Consigne – D'après le passage présenté, quel film Miyazaki avait-il réalisé lors de sa précédente sortie de retraite ?

Passage présenté –
↓↓↓
Le Garçon et le Héron
6.9
Le Garçon et le Héron

Long-métrage d'animation de Hayao Miyazaki (2023)

Il était une fois un héron qui parle… Et une tour mystérieuse… Et un roi-perruche…

/SPOILERS/


Pourquoi quitter une retraite bien méritée, un repos arrivant enfin, après une carrière auréolée de gloire et une filmographie qui aura marqué des millions d’enfants et d’adultes ? Si c’est pour refaire la même chose que ce pour quoi on a réussi, alors on est sûr de faire moins bien. À mon sens, Miyazaki devait donc se résoudre à changer, quitte à décontenancer, comme il avait pu le faire lors de sa précédente sortie de retraite avec Le vent se lève, qui avait abandonné l’imaginaire au profit de l’historique et de l’intime. Ici, il revient à l’imaginaire, mais il n’est pas vraiment pour autant plus proche du Voyage de Chihiro ou de Princesse Mononoke

D’ailleurs, on reste dans le registre de l’intime, avec un film sur le voyage imaginaire d’un petit garçon qui fuit la guerre et la perte de sa mère, en s’enfonçant dans les méandres de ses rêves fantastiques. Ceci n’est pourtant qu’une interprétation, puisque rien n’est filmé comme s’il s’agissait de rêves ou de fantasmes : tout se passe au premier plan de la réalité, comme si le garçon vivait les aventures qui, selon moi, remplissent simplement son esprit.

Plusieurs raisons me poussent à penser cela, mais avant de les évoquer, je tiens à insister sur une chose : un film n’a ni besoin d’être compris ni besoin d’être expliqué, et même s’il doit avoir du sens d’une manière ou d’une autre, ce dernier n’est pas forcément contenu dans le scénario. Ainsi, je ne fais pas cette interprétation car je ressens l’obligation de rendre cohérent un récit décousu, mais car elle me paraît naturelle et qu’elle enrichit l’approche que j’ai du film. Pour moi, le scénario n’est pas une fin en soi, et si certains films peuvent fonder leur force, leur intelligence ou leur beauté sur leur histoire, d’autres peuvent en démontrer tout autant par des moyens différents.
↑↑↑
Contenu des données –
↓↓↓
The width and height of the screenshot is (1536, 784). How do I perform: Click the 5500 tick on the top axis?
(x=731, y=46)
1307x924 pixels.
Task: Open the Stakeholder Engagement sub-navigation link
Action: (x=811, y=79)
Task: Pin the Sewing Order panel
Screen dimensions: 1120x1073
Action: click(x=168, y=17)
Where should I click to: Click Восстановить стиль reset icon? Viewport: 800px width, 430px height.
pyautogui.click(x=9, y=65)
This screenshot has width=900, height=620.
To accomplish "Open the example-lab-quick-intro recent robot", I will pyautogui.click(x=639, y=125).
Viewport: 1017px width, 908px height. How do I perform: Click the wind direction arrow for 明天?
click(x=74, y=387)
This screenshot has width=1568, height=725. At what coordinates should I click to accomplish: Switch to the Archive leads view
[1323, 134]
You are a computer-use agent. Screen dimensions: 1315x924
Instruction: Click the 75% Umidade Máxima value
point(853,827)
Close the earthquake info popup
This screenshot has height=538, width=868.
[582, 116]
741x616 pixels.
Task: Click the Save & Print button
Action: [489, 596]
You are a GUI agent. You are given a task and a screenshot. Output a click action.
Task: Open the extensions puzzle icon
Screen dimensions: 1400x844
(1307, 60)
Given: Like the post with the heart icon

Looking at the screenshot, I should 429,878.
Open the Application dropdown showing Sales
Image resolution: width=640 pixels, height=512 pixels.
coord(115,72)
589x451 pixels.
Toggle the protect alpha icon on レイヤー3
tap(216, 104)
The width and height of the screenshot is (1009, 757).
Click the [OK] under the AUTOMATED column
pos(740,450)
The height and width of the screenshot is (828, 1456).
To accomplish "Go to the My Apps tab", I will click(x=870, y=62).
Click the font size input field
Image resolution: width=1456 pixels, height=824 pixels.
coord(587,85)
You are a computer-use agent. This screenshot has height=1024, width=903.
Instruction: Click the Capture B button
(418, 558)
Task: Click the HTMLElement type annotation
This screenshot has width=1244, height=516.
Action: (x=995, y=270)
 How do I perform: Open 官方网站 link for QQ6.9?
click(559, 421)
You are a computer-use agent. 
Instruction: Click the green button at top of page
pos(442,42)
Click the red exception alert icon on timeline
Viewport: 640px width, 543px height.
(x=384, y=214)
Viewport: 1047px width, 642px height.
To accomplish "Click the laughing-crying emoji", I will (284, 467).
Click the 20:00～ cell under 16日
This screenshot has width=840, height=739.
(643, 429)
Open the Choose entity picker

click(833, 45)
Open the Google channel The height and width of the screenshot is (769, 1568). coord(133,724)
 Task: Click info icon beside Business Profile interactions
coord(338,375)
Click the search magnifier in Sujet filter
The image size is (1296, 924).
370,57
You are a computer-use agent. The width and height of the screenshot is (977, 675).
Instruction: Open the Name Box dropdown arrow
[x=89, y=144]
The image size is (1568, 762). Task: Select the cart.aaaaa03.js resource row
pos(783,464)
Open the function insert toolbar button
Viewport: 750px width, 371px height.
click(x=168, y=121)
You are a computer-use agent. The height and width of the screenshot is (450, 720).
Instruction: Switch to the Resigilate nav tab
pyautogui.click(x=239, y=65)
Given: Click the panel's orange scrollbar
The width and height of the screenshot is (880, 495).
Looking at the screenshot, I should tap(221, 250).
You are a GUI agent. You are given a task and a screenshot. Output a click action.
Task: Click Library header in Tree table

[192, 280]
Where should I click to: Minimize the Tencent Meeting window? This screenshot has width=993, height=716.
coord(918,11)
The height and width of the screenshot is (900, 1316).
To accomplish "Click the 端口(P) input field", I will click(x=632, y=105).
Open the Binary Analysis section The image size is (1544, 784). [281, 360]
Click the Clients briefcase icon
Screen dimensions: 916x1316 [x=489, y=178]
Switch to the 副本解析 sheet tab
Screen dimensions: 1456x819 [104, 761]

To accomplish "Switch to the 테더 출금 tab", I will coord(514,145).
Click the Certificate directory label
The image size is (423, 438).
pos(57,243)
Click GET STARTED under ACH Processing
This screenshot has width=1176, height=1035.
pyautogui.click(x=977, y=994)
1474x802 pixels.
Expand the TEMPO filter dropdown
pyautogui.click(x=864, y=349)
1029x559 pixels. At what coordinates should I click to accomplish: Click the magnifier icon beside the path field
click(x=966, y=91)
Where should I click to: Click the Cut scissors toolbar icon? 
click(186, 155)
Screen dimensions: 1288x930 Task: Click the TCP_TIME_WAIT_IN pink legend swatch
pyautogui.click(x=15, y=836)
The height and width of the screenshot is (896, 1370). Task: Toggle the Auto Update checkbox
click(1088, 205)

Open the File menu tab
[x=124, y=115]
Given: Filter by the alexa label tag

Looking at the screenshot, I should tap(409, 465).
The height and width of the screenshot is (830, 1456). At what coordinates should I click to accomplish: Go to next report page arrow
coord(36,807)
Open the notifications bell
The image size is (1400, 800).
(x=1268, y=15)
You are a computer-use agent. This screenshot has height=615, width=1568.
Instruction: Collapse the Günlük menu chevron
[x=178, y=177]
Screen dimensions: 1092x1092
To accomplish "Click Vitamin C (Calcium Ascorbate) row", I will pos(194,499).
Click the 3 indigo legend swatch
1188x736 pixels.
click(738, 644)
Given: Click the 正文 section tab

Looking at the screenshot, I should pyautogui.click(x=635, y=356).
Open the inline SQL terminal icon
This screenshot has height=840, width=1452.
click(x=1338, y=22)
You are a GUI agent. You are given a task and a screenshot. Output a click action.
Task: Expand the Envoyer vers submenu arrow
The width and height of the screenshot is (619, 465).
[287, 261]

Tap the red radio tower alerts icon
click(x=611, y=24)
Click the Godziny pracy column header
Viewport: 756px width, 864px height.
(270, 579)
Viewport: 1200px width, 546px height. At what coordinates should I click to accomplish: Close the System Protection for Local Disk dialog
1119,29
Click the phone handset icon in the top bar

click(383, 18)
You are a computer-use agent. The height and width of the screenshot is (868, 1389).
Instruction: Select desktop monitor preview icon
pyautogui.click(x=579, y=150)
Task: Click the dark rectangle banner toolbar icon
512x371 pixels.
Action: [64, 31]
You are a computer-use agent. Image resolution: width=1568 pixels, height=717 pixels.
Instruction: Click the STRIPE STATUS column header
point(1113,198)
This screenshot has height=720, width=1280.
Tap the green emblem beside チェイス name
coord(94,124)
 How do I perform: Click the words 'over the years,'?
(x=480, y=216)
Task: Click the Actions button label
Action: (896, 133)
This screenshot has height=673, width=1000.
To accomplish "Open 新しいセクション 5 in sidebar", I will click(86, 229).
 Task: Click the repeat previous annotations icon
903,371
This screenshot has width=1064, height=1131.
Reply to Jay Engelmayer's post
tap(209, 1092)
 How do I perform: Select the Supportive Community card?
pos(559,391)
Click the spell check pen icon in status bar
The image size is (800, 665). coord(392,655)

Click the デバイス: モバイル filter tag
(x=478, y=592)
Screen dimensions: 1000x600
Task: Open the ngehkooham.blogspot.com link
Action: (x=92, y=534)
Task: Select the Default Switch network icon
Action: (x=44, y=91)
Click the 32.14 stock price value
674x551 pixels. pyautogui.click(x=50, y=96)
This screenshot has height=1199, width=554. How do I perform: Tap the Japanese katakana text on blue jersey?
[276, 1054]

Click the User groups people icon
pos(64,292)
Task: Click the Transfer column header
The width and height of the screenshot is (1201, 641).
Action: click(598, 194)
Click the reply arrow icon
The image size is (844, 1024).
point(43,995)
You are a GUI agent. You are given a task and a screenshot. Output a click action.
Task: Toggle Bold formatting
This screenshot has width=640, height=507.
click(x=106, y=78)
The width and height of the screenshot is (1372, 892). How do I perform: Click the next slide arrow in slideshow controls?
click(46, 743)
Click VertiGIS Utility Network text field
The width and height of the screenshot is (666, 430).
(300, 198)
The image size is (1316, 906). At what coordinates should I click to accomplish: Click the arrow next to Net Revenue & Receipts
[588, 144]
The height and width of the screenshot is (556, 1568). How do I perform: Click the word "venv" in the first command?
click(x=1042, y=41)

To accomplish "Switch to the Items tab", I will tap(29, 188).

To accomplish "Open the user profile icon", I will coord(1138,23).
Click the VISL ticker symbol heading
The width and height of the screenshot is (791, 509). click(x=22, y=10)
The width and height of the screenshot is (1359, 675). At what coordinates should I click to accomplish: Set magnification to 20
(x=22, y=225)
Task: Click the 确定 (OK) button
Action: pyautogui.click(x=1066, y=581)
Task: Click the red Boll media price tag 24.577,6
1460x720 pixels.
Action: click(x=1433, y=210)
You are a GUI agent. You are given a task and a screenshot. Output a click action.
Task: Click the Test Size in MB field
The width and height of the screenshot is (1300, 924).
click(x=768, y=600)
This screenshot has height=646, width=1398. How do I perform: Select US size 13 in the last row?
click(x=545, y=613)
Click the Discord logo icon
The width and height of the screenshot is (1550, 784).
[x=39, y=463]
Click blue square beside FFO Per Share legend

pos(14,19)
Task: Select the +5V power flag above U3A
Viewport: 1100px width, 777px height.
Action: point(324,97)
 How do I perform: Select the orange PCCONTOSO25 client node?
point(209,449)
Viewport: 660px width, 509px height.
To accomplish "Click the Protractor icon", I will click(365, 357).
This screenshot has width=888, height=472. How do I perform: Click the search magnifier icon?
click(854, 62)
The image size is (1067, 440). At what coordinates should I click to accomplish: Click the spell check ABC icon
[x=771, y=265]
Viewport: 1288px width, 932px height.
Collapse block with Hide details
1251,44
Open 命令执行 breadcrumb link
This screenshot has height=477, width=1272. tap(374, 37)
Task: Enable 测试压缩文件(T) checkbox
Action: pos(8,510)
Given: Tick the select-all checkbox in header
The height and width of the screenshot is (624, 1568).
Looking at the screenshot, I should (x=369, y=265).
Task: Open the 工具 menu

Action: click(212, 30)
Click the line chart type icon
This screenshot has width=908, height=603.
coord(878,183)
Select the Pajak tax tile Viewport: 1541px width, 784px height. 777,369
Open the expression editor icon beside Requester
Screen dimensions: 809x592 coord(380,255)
↑↑↑
Résultat – Le vent se lève.